La situation la plus dramatique s’observait alors dans le Paris “libéré”, où régnait l’anarchie la plus totale : entre août 1944 et avril 1945, la Criminal Investigation Branch de l’armée américaine a ouvert 7.912 dossiers concernant des délits importants, dont 3.098 cas de pillage de biens militaires américains et 3.481 cas de viol ou de meurtre (ou d’assassinat).
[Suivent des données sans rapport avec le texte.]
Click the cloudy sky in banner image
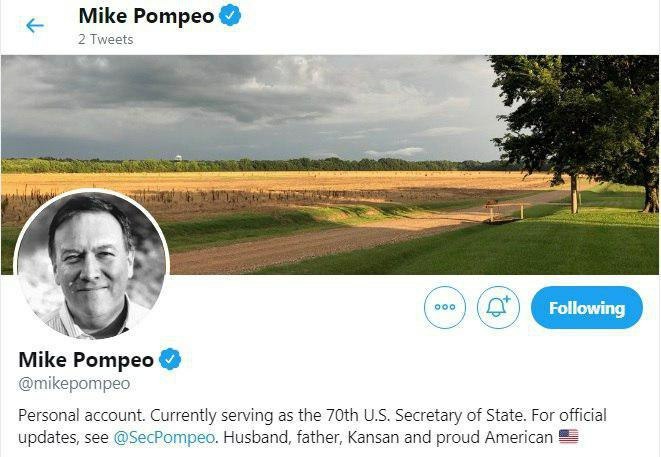pos(250,100)
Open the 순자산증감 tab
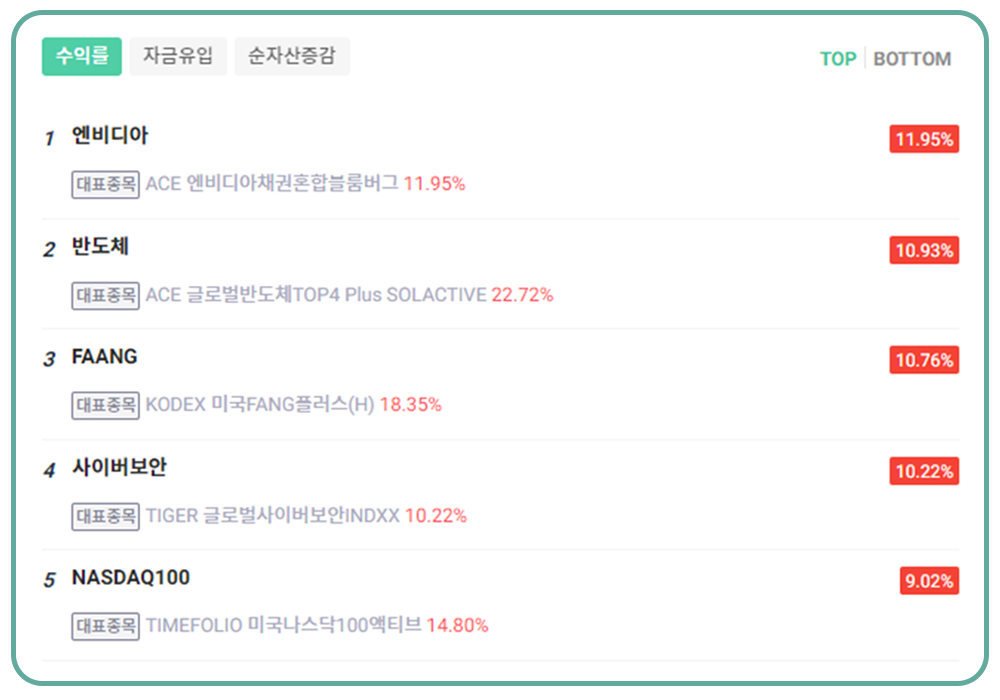 pyautogui.click(x=292, y=57)
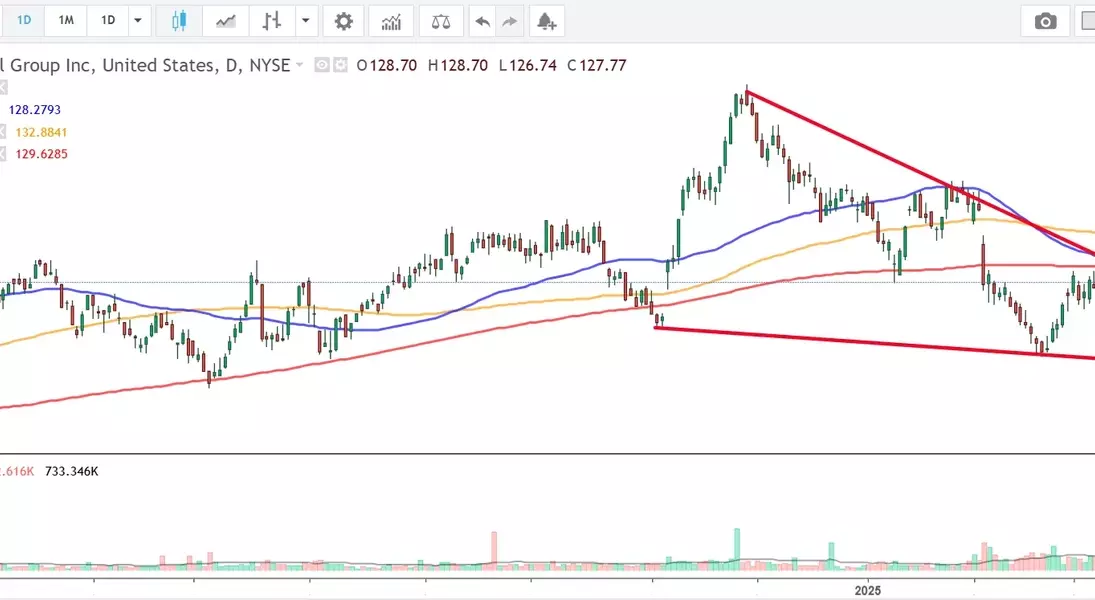Viewport: 1095px width, 600px height.
Task: Open chart settings gear
Action: 343,21
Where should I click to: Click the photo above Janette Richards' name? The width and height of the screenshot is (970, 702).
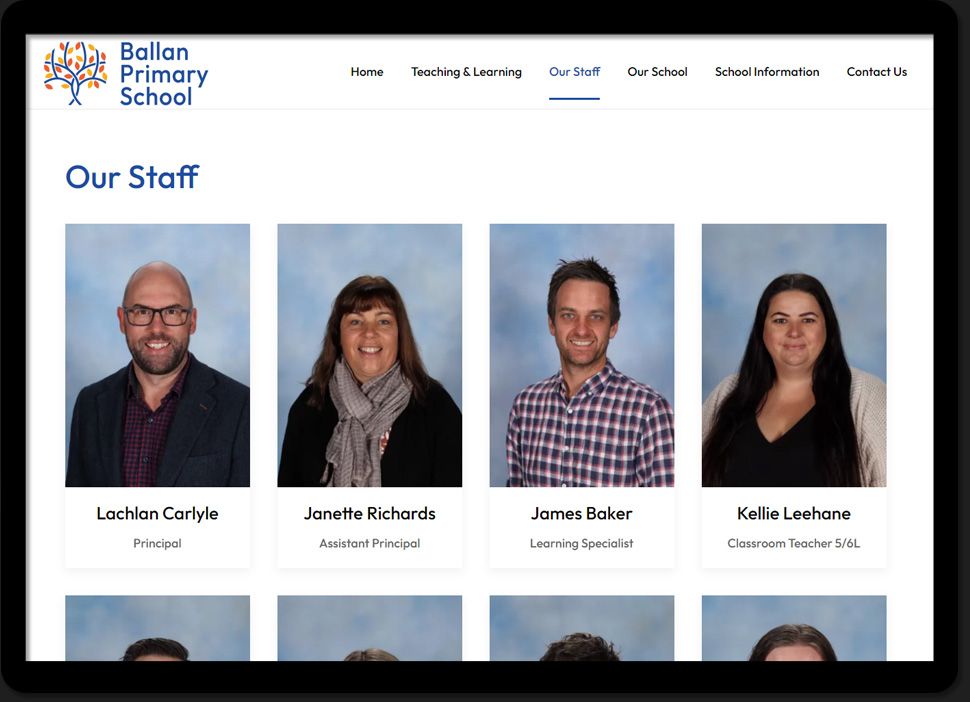click(x=370, y=355)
La plupart de ces dossiers concernaient des soldats américains déserteurs. La situation était analogue en Grande-Bretagne où 40.000 soldats britanniques étaient entrés dans la clandestinité et étaient responsables de 90% des délits commis dans le pays. Pour combattre ce fléau, la justice militaire américaine s’est montrée beaucoup plus sévère que son homologue britannique : de juin 1944 à l’automne 1945, 70 soldats américains ont été exécutés pour avoir commis des délits très graves pendant leur période de désertion. La masse énorme des déserteurs “normaux” était internée dans d’immenses camps comme le Loire Disciplinary Training Center où séjournait 4.500 condamnés. Ceux-ci y étaient systématiquement humiliés et maltraités. Des cas de décès ont été signalés et attestés car des gardiens ont à leur tour été traduits devant des juridictions militaires. En Angleterre, la chasse aux déserteurs s’est terminée en pantalonnade : ainsi, la police militaire britannique a organisé une gigantesque razzia le 14 décembre 1945, baptisée “Operation Dragnet”. Résultat ? Quatre arrestations ! Alors qu’à Londres seulement, quelque 20.000 déserteurs devaient se cacher.
Au début de l’année 1945, l’armée américaine se rend compte que la plupart des déserteurs condamnés avaient été de bons soldats qui, vu le stress auquel ils avaient été soumis pendant de trop longues périodes en zones de combat, auraient dû être envoyés en clinique plutôt qu’en détention. Les psychologues entrent alors en scène, ce qui conduit à une révision de la plupart des jugements qui avaient condamné les soldats à des peines entre 15 ans et la perpétuité.
En Grande-Bretagne, il a fallu attendre plus longtemps la réhabilitation des déserteurs malgré la pression de l’opinion publique. Finalement, Churchill a cédé et annoncé une amnistie officielle en février 1953.
► Wolfgang Kaufmann, Junge Freiheit n°49, 2013.